— start of Page extract —

LMAO...even cindy sheehan admits the dems authorized bush to invade iraq

*In 2002 the Democrats authorized Bush to invade Iraq *(or any other country he deemed to support terrorism, for example Iran) in hope he would become involved in an unpopular war which would produce a Democratic White House. The Democrats 2007 policy is equally political, and may have the paradoxical effect of producing Republican victories in 2008. 


http://www.bringtheguardhome.org/ne...ocratic_congress_has_betrayed_american_voters


----------



## Iriemon (May 4, 2009)

Yurt said:


> Iriemon said:
> 
> 
> > Yurt said:
> ...



Please don't twist my words around.  

I've never claimed he wasn't authorized.  Congress, including half the Dems, gave him authorization.

That is different than saying that Congress "voted to go in".


----------



## Yurt (May 4, 2009)

so he was authorized to invade iraq

but he wasn't authorized "to go in"

what kind of logic is that?  

he exhausted all means, just because you don't thinks so doesn't mean he didn't.  he had authority to invade and he lawfully followed that authority.  that is a fact.  your opinion on the matter is irrelevent.


----------



## jillian (May 4, 2009)

Iriemon said:


> Please don't twist my words around.
> 
> I've never claimed he wasn't authorized.  Congress, including half the Dems, gave him authorization.
> 
> That is different than saying that Congress "voted to go in".



If one looks at the actual language, instead of the partisan blather of the right, it's easy to see that a) all possible diplomatic efforts through the U.N. were supposed to be made. They weren't.

Bush was also required to REPORT TO CONGRESS before any military action. He didn't do that either. 

http://www.c-span.org/resources/pdf/hjres114.pdf


----------



## jillian (May 4, 2009)

Yurt said:


> so he was authorized to invade iraq
> 
> but he wasn't authorized "to go in"
> 
> ...



what means did he exhaust?

hans blix said the inspections were going fine.

it's YOUR opinion that is irrelevant because it isn't based on fact.

no suprises.


----------



## manu1959 (May 4, 2009)

— end of Page extract —
— start of Data extract —

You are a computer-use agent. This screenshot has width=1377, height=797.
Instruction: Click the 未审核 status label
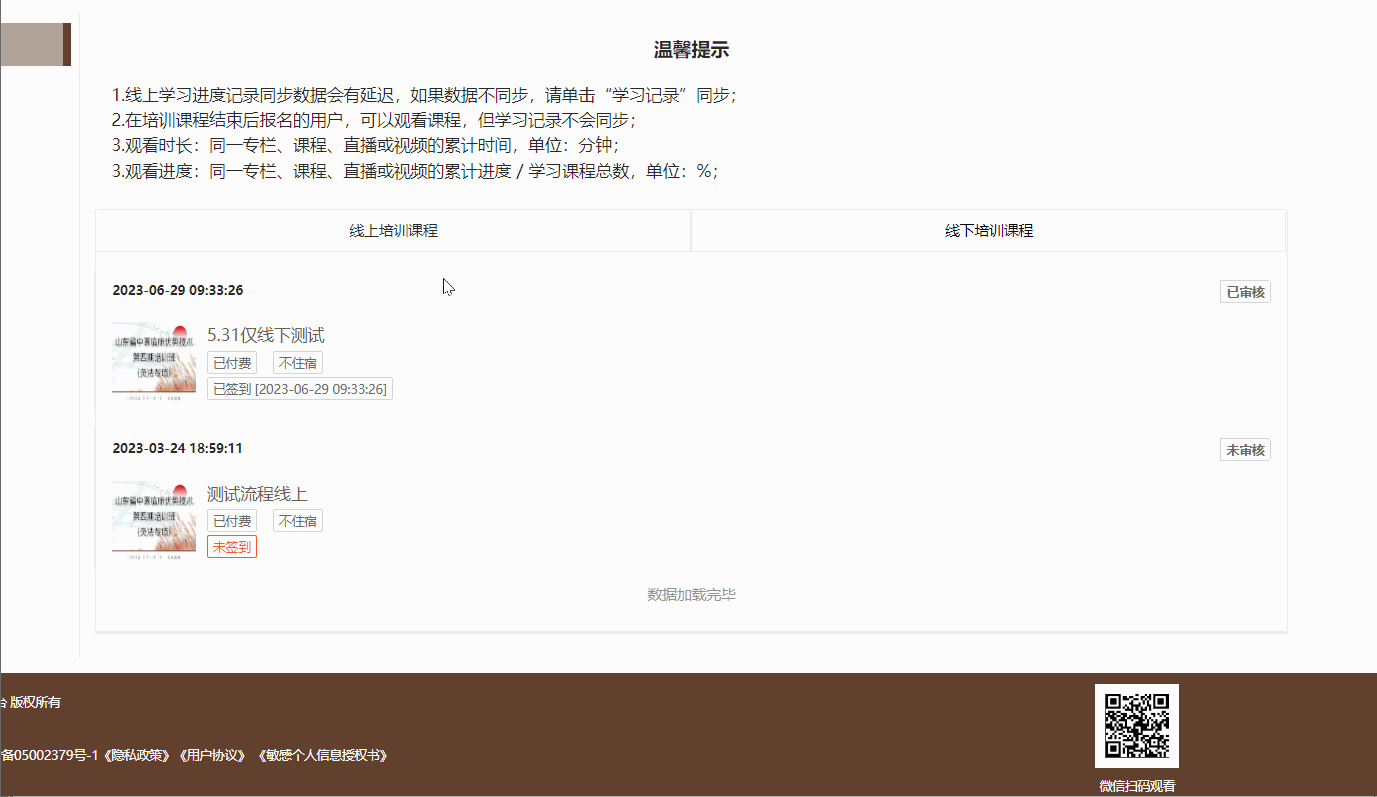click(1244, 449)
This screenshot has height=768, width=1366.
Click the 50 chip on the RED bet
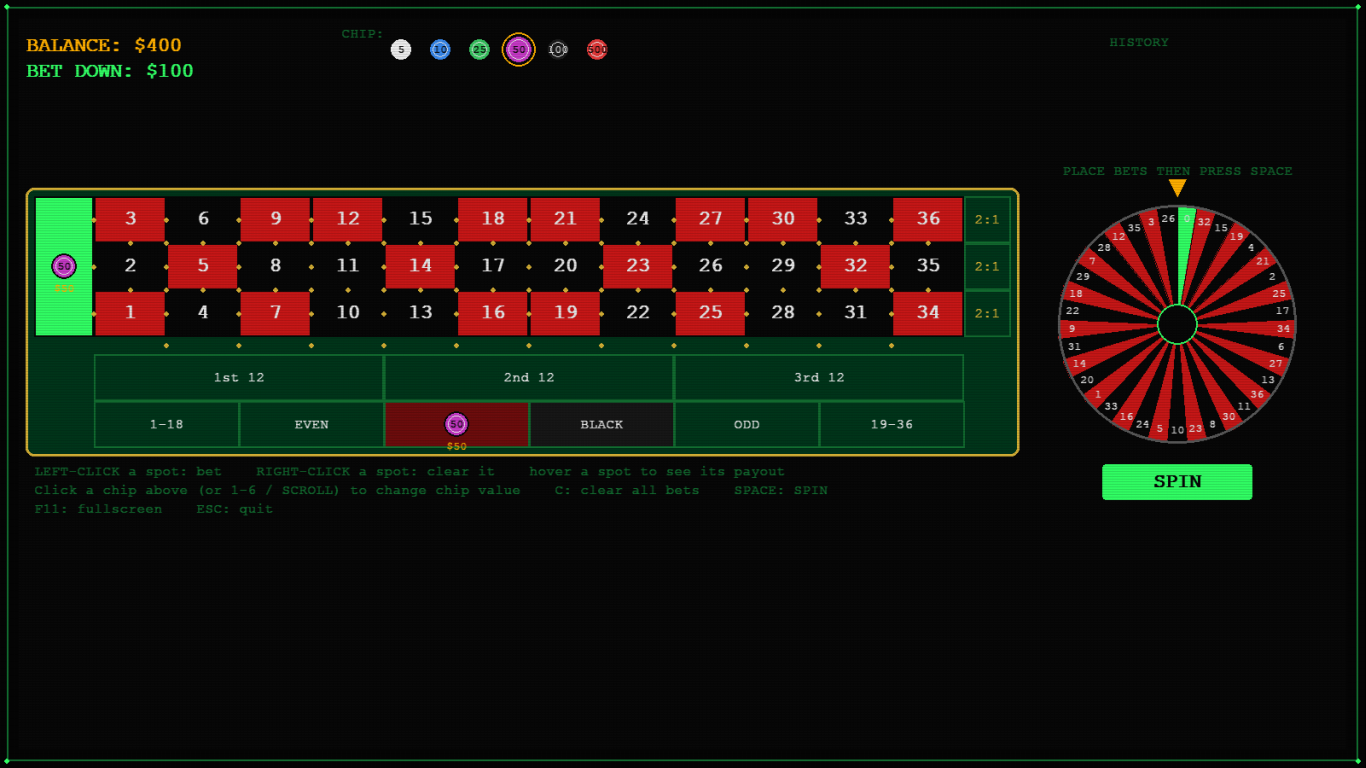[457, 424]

— end of Data extract —
— start of Data extract —

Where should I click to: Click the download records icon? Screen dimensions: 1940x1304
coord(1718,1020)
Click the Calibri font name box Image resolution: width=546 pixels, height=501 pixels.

— end of Data extract —
— start of Data extract —

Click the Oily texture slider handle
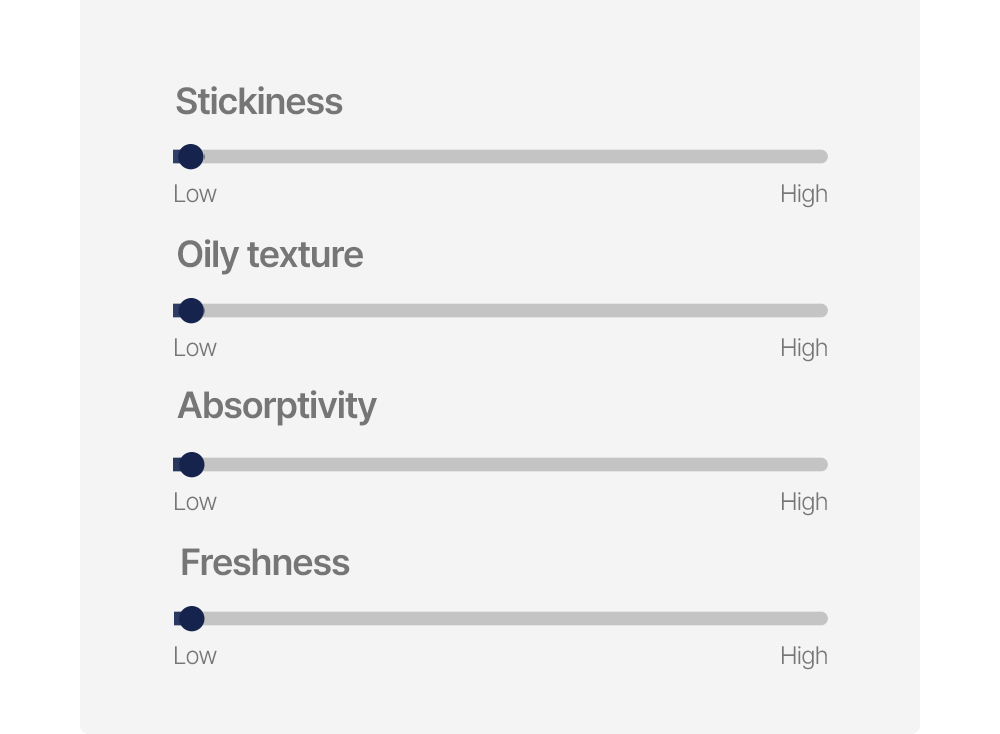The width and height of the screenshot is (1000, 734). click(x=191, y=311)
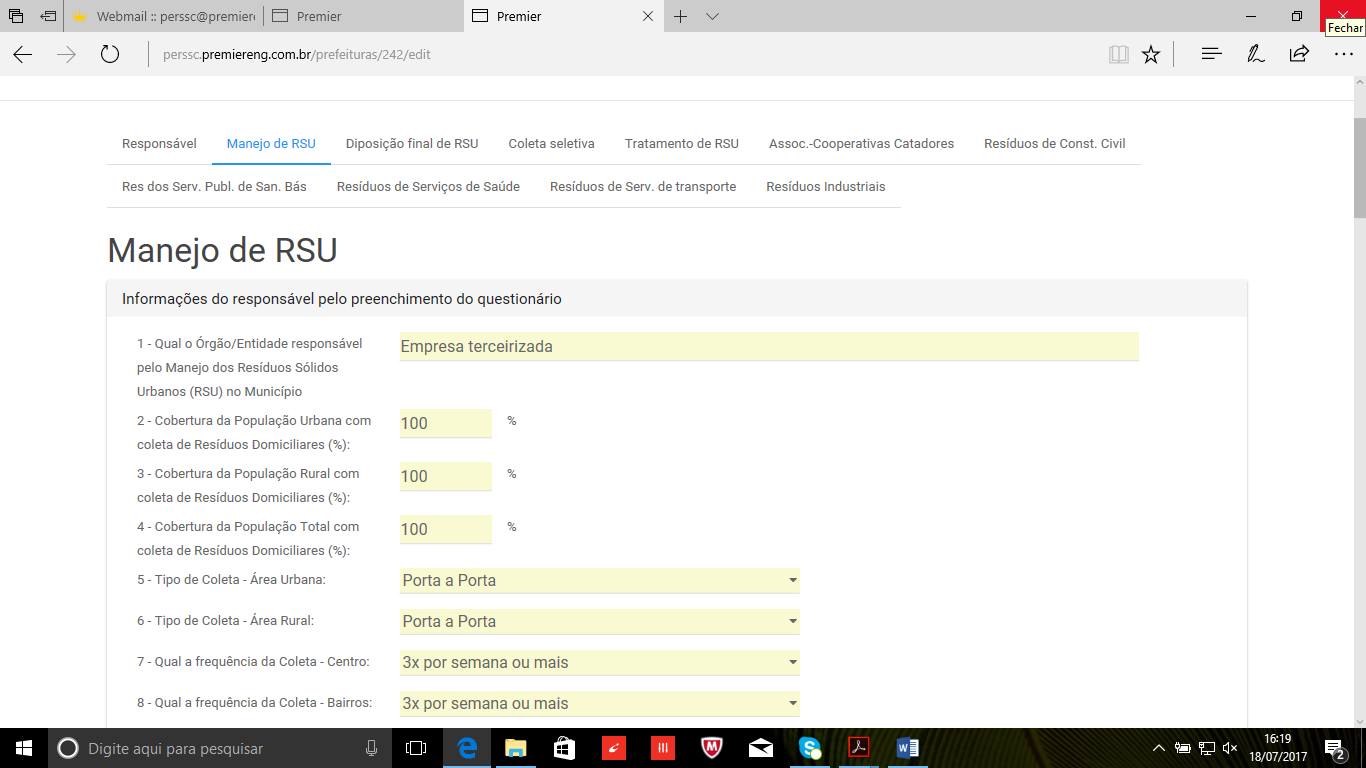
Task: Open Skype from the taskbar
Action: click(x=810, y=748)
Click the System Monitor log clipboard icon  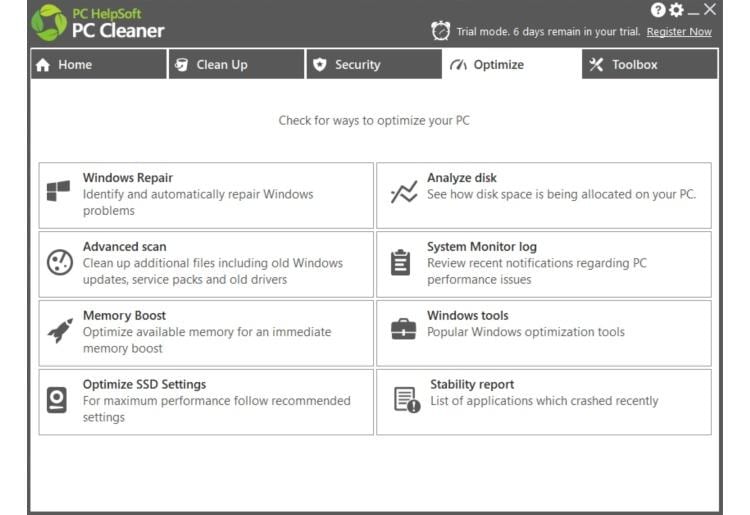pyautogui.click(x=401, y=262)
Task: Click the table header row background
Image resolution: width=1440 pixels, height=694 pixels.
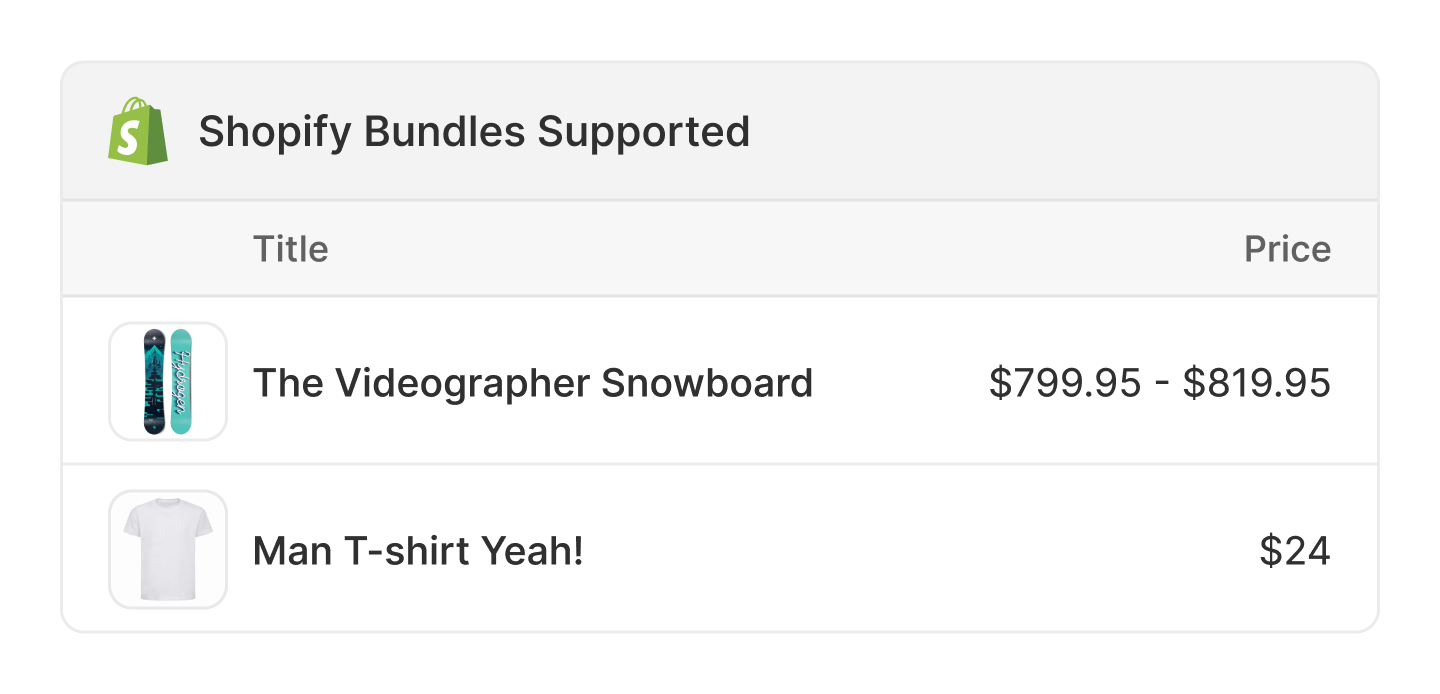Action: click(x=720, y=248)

— end of Data extract —

What is asked.
(a) Return, verbatim, the part of the Iraq war authorization thread from "## Yurt (May" up to and including "matter is irrelevent.".
(b) Resume the Iraq war authorization thread from the point where it stops.
The rows have no role in this exercise.

Exercise answers.
(a)
## Yurt (May 4, 2009)

so he was authorized to invade iraq

but he wasn't authorized "to go in"

what kind of logic is that?  

he exhausted all means, just because you don't thinks so doesn't mean he didn't.  he had authority to invade and he lawfully followed that authority.  that is a fact.  your opinion on the matter is irrelevent.

(b)
jillian said:


> Iriemon said:
> 
> 
> > Please don't twist my words around.
> ...



there were 18 un resolutions.....how many should there have been.....

how man un resolution were written before obama decided to send 20,000 troops to afganistan....

did he report to congress before sending those troops....

why are we allowing obama to continue and escalate an "illegal war".....


----------



## jillian (May 4, 2009)

18 resolutions AFTER the language in the authorization?

don't think so.

and if that's what it referred to, then why would continued efforts be a requirment?

answer.... the inspections were being made. iraq was cooperating.

bush didn't abideby the terms of the authorization.

I didn't say the war was illegal. was that the word I used.

How is Obama escalating the war in Iraq? Troops are being shifted to Afghanistan.... WHERE THEY SHOULD HAVE BEEN IN THE FIRST PLACE.


----------



## Iriemon (May 4, 2009)

Yurt said:


> > Please don't twist my words around.
> >
> > I've never claimed he wasn't authorized. Congress, including half the Dems, gave him authorization.
> >
> ...



It wouldn't be any kind of logic.  Why do you ask?  



> he exhausted all means, just because you don't thinks so doesn't mean he didn't.  he had authority to invade and he lawfully followed that authority.  that is a fact.  your opinion on the matter is irrelevent.



No more irrelevant than yours.


----------



## Tech_Esq (May 4, 2009)

The ground war in the war against terror had to be fought somewhere. If it were not, too many well-trained terrorists would have been available to launch asymmetrical attacks against US targets in and out of the US.

Iraq was a better place than most to have the ground war in this war. It should be apparent be now why Afghanistan was not the right place to do it.

My response to the rejoinder I am sure to hear that the "war created more terrorists" is that their training is against ground forces operating in the Middle East, not in asymmetric attacks against civilian targets in the US.


----------



## Yurt (May 4, 2009)

Iriemon said:


> Yurt said:
> 
> 
> > > Please don't twist my words around.
> ...



you do realize that invading is going in....


----------



## Iriemon (May 4, 2009)

Yurt said:


> Iriemon said:
> 
> 
> > Yurt said:
> ...



Sure.

You do realize that "Congress voting to go in" is different than Congress authorizing the president to go in if diplomacy fails?


----------



## Yurt (May 4, 2009)

Iriemon said:


> Yurt said:
> 
> 
> > Iriemon said:
> ...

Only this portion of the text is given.